L’Etoile flamboyante nous oblige à regarder au-delà de la banalité et de la dualité. Elle exige un choix, et une sorte de jugement qui est d’accepter profondément que l’Esprit vivifie et que la lettre tue. Lorsque ce choix est fait en son âme et conscience, le discernement s’estompe puisque l’homme a vaincu la dualité et qu’il est dans la pure essence. Il se trouve dans le domaine des potentialités et des relations. Là, il peut vraiment créer et redécouvrir sa dimension cosmique et son amour infini de la lumière.
L’aventure humaine commencée il y a fort longtemps peut donc se poursuivre dans l’objectivité, dans cet état particulier de l’initié qui a accepté le sacrifice symbolique comme voie de salut et hors de tout sentimentalisme moral. Ainsi, les guerres ne seront pour lui que la résultante de la vanité humaine qui prône la banalité et l’irresponsabilité. Ainsi, verra-t-il avec douleur les hommes enfermés dans leurs dogmes idéologiques rester les esclaves d’eux-mêmes ? Egalement imaginera-t-il les initiés armés du glaive de la justice reconstruire avec l’aide de l’amour une société où l’harmonie et le bien-vivre ensemble reflèteront les diversités ethniques ?
Signalons que cette société idéale ne pourra se réaliser que si l’énergie destructrice, profondément ancrée dans la nature humaine se transforme en énergie reconstructive, à l’instar des réactions nucléaires dans le soleil qui réchauffe la terre. Nous comprenons bien qu’une telle transformation ne peut se faire sans une éducation adéquate ni sans acceptation d’un principe universel qui transcende tous les liens qui fondent la réalité. La préservation de la liberté de conscience a un prix et suppose a priori que la règle du jeu soit connue et respectée de tous, même si le jeu n’existe plus ou, pire, s’il est en moi tapi à l’ombre de mon ignorance.
Donner du sens à sa vie
À côté de l’Etoile flamboyante symbolisant l’Esprit, il y a le miroir qui rappelle l’impérieuse impossibilité d’agir en haut tant que l’ego n’a pas été sacrifié. Mais comment sacrifier l’ego s’il n’existe pas une cohérence psychique structurant la réalité duale par la raison ? En maçonnerie, cette lucidité est nourrie du devoir qui, jaillissant de la loi morale et de l’éthique des droits de l’homme, définira pour chacun de nous le chantier dans lequel nous serons les vrais constructeurs d’une société nouvelle malgré les affres de la crise.

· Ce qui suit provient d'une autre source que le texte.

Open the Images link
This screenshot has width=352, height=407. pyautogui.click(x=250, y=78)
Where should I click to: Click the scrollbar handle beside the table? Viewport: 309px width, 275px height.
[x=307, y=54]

Le miroir reflète ce qui unit, mais aussi ce qui discrimine. Comprendre cette subtilité revient encore une fois à choisir entre cela enflammant les coeurs et cela les assèchant. En effet, rompre le lien avec la Lumière c’est développer l’orgueil de la condition humaine, c’est vouloir magnifier la raison raisonnante et le veau d’or, c’est à nouveau entretenir le cycle infernal de la banalité.
Mais lorsque le miroir rassemble ce qui est épars il révèle une lumière inspiratrice d’une réalité métaphysique qui enjoint le franc-maçon, dans le théâtre de la vie humaine, à ne voir qu’un seul spectateur dans la salle : sa conscience. Une fois reconnue et respectée, elle guidera ses pas et donnera du sens à sa vie quelle que soit la nature des crises de la société.